FIG. 1 is a pictorial representation of computer system suitable
for performing the inventive method.
FIG. 2 is a block diagram showing a typical high level architecture
for the computer system in FIG. 1.
FIG. 3 is a block diagram of a typical text-to-speech system
suitable for performing the inventive method.
FIG. 4 is a flow chart illustrating the inventive method.
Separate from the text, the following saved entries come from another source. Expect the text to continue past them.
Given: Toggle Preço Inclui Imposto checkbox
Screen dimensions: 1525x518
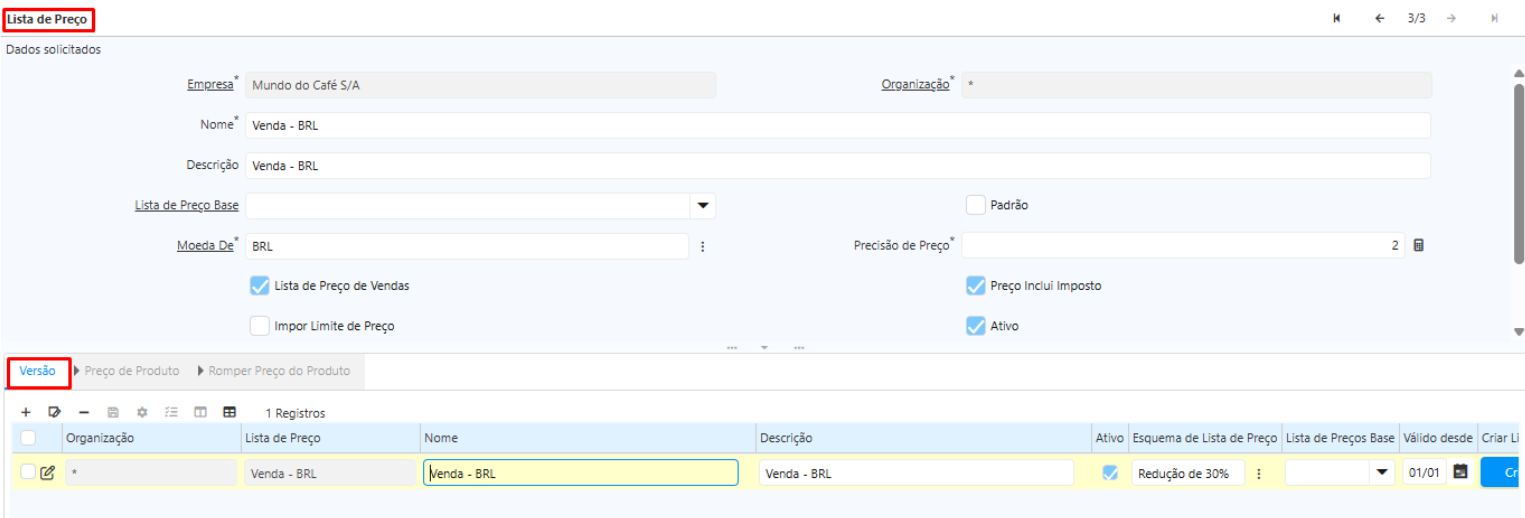Looking at the screenshot, I should click(976, 286).
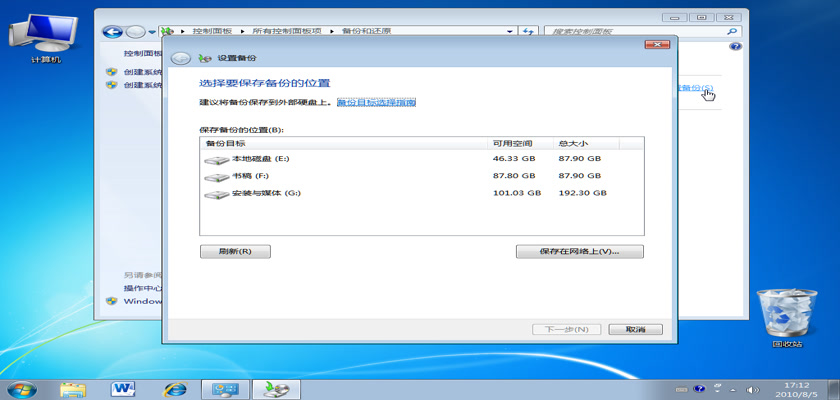This screenshot has height=400, width=840.
Task: Click the back arrow in 设置备份 dialog
Action: 180,58
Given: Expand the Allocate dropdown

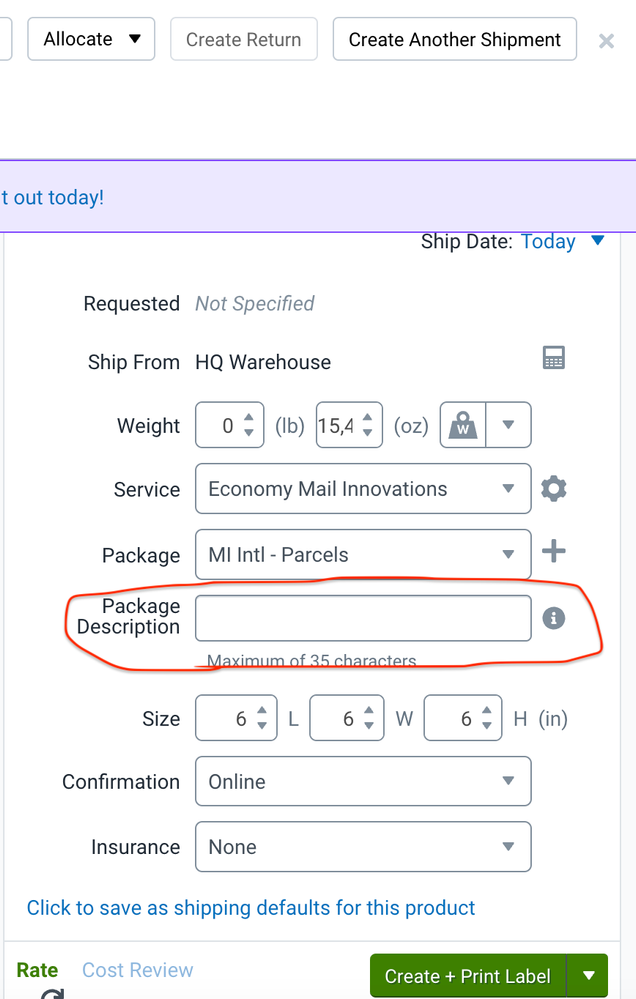Looking at the screenshot, I should (135, 39).
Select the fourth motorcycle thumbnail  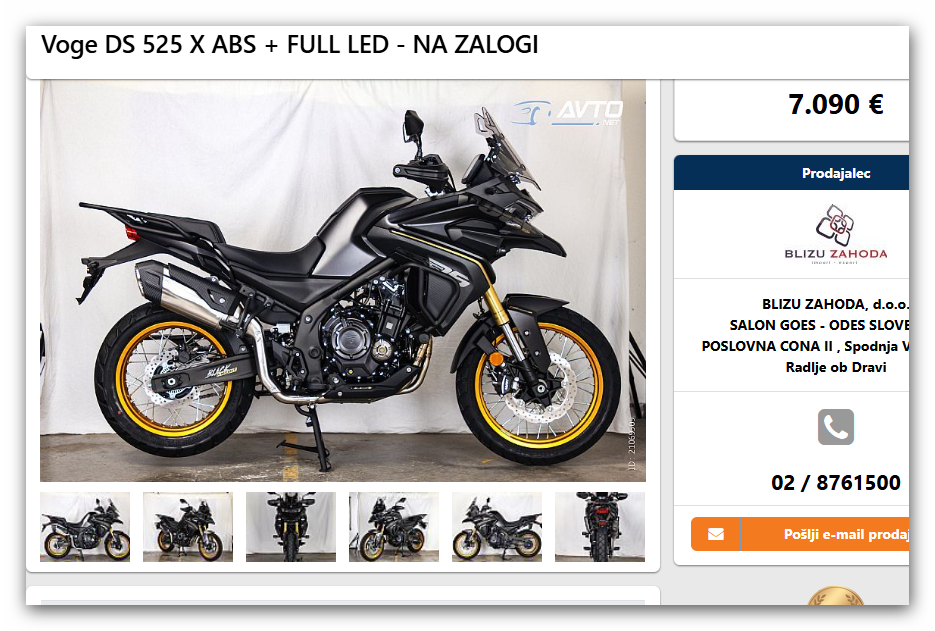(x=394, y=527)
DETAILED DESCRIPTION OF THE INVENTION
In a preferred embodiment of the present invention, a method for
guiding text-to-speech [TTS] output timing using speech recognition
markers can improve the naturalness of playback timing for TTS
playback of dictated text. A TTS system in accordance with the
inventive arrangements can perform TTS playback in a manner in
which the TTS system more accurately imitates the timing of
dictated text. Consequently, a TTS system in accordance with the
present invention can can exhibit more appropriate pausing behavior
during TTS playback than TTS playback generated by TTS playback
production rules alone.
A TTS system in accordance with the inventive arrangements can
utilize timing information previously stored in data corresponding
to the dictated speech during a speech dictation session. The
timing information, specifically, "phrase markers", can be inserted
by a speech dictation system during speech dictation. The phrase
markers can support ancillary speech dictation features. An example
of an ancillary speech dictation feature can include the
"SCRATCH-THAT" command, a command for deleting the previously
dictated phrase. Still, the invention is not limited in this
regard. Rather, the phrase markers can be inserted by the speech
dictation system to support any ancillary feature, regardless of
its intended function. Significantly, the phrase markers can be
inserted when, during a speech dictation session, a speaker pauses
at a syntactically appropriate place. Thus, by detecting phrase
markers in dictated text, a TTS system in accordance with the
inventive arrangements can identify an appropriate position in the
dictated text to insert a pause during TTS playback. In identifying
phrase markers and pausing responsive thereto, the TTS system
performing TTS playback of the speech dictated text can more
accurately imitate the playback timing of the originally dictated
text.
FIG. 1 depicts a typical computer system 1 for use in conjunction
with the present invention. The system preferably comprises a
computer 3 including a central processing unit (CPU), fixed disk
8A, and internal memory device 8B. The system also includes a
microphone 7 operatively connected to the computer system through
suitable interface circuitry or "sound board" (not shown), a
keyboard 5, and at least one user interface display unit 2 such as
a video data terminal (VDT) operatively connected thereto. The CPU
can comprise any suitable microprocessor or other electronic
processing unit, as is well known to those skilled in the art. An
example of such a CPU would include the Pentium or Pentium II brand
microprocessor available from Intel Corporation, or any similar
microprocessor. Speakers 4, as well as an interface device, such as
mouse 6, can also be provided with the system, but are not
necessary for operation of the invention as described herein. The
various hardware requirements for the computer system as described
herein can generally be satisfied by any one of many commercially
available high speed multimedia personal computers offered by
manufacturers such as International Business Machines (IBM).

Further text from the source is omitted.